What the hell is it?
This, dear reader, is a medium-sized lump of Sweet F****** Christ. Casu Marzu is a sheep' milk cheese that has been deliberately infested by a Piophila casei, the "cheese fly." The result is a maggot-ridden, weeping stink bomb in an advanced state of decomposition.

Its translucent larvae are able to jump about 6 inches into the air, making this the only cheese that requires eye protection while eating. The taste is strong enough to burn the tongue, and the larvae themselves pass through the stomach undigested, sometimes surviving long enough to breed in the intestine, where they attempt to bore through the walls, causing vomiting and bloody diarrhea.

Wait, it gets worse ...
This cheese is a delicacy in Sardinia, where it is illegal. That' right. It is illegal in the only place where people actually want to eat it. If this does not communicate a very clear message, perhaps the larvae will, as they leap desperately toward your face in an effort to escape the putrescent horror of the only home they have ever known. Even the cheese itself is ashamed; when prodded, it weeps an odorous liquid called lagrima, Sardinian for "tears."

Danger of this turning up in America:
There is significant danger here, as we're thinking the cheese companies have a lot of maggot stock in the back of their warehouse they'd like to get rid of. And, there may actually be a market for it. Self-loathing is a powerful force in this economy (see the diet section of your local supermarket) and there' times you get low enough that, damn it, you feel like you deserve nothing better than infested cheese.
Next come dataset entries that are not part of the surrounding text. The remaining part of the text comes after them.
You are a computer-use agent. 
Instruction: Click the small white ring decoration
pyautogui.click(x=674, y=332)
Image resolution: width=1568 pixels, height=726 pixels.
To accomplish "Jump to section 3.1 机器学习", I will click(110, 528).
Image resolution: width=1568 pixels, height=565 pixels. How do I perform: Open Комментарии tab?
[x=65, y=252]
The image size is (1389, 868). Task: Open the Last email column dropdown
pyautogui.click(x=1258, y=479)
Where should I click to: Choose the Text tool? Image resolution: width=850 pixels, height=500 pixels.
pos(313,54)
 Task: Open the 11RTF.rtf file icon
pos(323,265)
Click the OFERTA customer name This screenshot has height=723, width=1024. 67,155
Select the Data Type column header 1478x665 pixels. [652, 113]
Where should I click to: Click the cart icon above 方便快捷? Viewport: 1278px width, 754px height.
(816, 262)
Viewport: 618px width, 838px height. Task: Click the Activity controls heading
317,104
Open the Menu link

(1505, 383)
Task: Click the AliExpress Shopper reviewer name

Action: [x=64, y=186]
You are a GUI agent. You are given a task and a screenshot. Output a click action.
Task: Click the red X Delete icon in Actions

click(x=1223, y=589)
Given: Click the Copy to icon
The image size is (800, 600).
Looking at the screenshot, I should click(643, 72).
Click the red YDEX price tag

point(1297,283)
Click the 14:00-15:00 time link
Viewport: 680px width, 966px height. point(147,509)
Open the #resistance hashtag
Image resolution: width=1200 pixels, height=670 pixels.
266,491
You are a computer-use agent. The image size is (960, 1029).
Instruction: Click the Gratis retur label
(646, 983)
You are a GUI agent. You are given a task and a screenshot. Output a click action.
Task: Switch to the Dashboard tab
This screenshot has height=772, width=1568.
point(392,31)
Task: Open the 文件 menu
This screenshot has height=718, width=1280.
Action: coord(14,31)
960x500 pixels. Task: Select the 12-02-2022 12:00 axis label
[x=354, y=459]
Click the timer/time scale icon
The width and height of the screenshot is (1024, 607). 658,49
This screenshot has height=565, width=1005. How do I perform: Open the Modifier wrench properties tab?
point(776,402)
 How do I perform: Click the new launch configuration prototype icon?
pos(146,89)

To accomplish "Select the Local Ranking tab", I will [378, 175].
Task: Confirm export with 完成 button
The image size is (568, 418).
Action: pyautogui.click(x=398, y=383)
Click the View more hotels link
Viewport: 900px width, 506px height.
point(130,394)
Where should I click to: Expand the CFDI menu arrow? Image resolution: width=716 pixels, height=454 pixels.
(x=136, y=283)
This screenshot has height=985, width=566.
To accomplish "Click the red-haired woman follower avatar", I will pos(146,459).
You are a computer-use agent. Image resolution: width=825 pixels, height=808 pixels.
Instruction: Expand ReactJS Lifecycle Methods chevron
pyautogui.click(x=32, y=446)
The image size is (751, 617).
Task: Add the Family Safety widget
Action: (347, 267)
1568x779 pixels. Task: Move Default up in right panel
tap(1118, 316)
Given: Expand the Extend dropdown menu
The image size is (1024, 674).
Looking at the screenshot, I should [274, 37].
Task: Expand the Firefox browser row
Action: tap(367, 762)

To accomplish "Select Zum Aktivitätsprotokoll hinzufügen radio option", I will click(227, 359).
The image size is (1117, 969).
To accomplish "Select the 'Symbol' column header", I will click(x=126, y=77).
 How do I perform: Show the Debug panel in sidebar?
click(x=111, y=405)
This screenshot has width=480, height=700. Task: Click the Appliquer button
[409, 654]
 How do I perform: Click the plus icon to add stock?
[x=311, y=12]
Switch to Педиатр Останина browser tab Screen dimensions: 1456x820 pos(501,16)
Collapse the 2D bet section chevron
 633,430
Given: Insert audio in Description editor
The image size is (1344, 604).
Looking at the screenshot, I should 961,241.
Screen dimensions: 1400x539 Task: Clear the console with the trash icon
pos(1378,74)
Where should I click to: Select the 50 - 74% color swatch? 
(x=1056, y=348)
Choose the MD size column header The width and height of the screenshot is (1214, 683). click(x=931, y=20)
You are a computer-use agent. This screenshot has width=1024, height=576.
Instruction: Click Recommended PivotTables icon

Read more: The 6 Most Terrifying Foods in the World | Cracked.com http://www.cracked.com/article_14979_the-6-most-terrifying-foods-in-world.html#ixzz1dHFLiXo4


----------



## TeguBuzz (Nov 10, 2011)

Haha most of that is true, but the larvae don't jump. The cheese isn't all that bad, it has a unique flavor, strong but not tongue burning. I was hesitant at first, but I tried it anyways. I've had it a couple times thus far and I've never gotten sick from it. Saw it on the F-word after I had tried it and I thought to myself, well if Gordon Ramsay eats it, I'll be fine. Maggot ridden cheese!


----------